Task brief:
Can you reproduce each of the items below word for word, leaving nothing out?

[Extracted data entries]
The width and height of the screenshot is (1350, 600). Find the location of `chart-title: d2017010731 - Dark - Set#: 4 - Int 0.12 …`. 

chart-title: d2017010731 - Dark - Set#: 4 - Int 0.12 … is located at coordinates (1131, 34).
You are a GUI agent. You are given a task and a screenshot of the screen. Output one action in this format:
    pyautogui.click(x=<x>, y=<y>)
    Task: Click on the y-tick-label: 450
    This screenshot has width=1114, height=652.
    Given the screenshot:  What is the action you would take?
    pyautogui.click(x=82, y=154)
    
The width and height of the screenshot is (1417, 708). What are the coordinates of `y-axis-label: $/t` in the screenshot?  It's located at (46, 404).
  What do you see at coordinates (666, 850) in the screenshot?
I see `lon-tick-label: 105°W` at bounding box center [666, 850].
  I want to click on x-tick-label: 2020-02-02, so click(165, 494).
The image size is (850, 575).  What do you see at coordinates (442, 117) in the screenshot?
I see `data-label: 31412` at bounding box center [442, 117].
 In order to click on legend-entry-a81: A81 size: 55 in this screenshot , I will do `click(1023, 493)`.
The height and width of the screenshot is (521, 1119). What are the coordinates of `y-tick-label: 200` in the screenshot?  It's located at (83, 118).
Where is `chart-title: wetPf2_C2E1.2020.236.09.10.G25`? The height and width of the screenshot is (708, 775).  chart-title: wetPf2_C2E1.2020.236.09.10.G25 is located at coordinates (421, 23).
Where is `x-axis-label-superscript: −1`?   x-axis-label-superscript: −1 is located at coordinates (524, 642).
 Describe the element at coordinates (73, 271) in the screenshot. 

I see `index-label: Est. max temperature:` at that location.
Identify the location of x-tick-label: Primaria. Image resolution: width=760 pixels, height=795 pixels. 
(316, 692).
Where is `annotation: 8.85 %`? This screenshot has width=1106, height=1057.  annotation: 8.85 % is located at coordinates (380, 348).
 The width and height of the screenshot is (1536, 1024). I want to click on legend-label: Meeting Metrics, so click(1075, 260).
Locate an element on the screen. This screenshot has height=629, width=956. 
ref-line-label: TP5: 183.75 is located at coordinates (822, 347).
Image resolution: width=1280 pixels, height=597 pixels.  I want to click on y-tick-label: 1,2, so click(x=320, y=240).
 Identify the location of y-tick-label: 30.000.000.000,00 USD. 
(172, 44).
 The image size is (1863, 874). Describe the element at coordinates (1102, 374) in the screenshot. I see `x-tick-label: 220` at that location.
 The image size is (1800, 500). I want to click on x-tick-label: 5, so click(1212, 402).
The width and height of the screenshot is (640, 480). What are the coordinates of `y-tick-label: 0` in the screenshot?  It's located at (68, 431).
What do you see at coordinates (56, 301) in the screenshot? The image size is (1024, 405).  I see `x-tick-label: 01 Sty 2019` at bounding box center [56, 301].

Task result:
The width and height of the screenshot is (1350, 600). Find the location of `chart-title: d2017010731 - Dark - Set#: 4 - Int 0.12 …`. 

chart-title: d2017010731 - Dark - Set#: 4 - Int 0.12 … is located at coordinates (1131, 34).
You are a GUI agent. You are given a task and a screenshot of the screen. Output one action in this format:
    pyautogui.click(x=<x>, y=<y>)
    Task: Click on the y-tick-label: 450
    This screenshot has width=1114, height=652.
    Given the screenshot:  What is the action you would take?
    pyautogui.click(x=82, y=154)
    
The width and height of the screenshot is (1417, 708). What are the coordinates of `y-axis-label: $/t` in the screenshot?  It's located at (46, 404).
  What do you see at coordinates (666, 850) in the screenshot?
I see `lon-tick-label: 105°W` at bounding box center [666, 850].
  I want to click on x-tick-label: 2020-02-02, so click(165, 494).
The image size is (850, 575).  What do you see at coordinates (442, 117) in the screenshot?
I see `data-label: 31412` at bounding box center [442, 117].
 In order to click on legend-entry-a81: A81 size: 55 in this screenshot , I will do `click(1023, 493)`.
The height and width of the screenshot is (521, 1119). What are the coordinates of `y-tick-label: 200` in the screenshot?  It's located at (83, 118).
Where is `chart-title: wetPf2_C2E1.2020.236.09.10.G25`? The height and width of the screenshot is (708, 775).  chart-title: wetPf2_C2E1.2020.236.09.10.G25 is located at coordinates (421, 23).
Where is `x-axis-label-superscript: −1`?   x-axis-label-superscript: −1 is located at coordinates (524, 642).
 Describe the element at coordinates (73, 271) in the screenshot. 

I see `index-label: Est. max temperature:` at that location.
Identify the location of x-tick-label: Primaria. Image resolution: width=760 pixels, height=795 pixels. 
(316, 692).
Where is `annotation: 8.85 %`? This screenshot has width=1106, height=1057.  annotation: 8.85 % is located at coordinates (380, 348).
 The width and height of the screenshot is (1536, 1024). I want to click on legend-label: Meeting Metrics, so click(1075, 260).
Locate an element on the screen. This screenshot has height=629, width=956. 
ref-line-label: TP5: 183.75 is located at coordinates (822, 347).
Image resolution: width=1280 pixels, height=597 pixels.  I want to click on y-tick-label: 1,2, so click(x=320, y=240).
 Identify the location of y-tick-label: 30.000.000.000,00 USD. 
(172, 44).
 The image size is (1863, 874). Describe the element at coordinates (1102, 374) in the screenshot. I see `x-tick-label: 220` at that location.
 The image size is (1800, 500). I want to click on x-tick-label: 5, so click(1212, 402).
The width and height of the screenshot is (640, 480). What are the coordinates of `y-tick-label: 0` in the screenshot?  It's located at (68, 431).
What do you see at coordinates (56, 301) in the screenshot? The image size is (1024, 405).  I see `x-tick-label: 01 Sty 2019` at bounding box center [56, 301].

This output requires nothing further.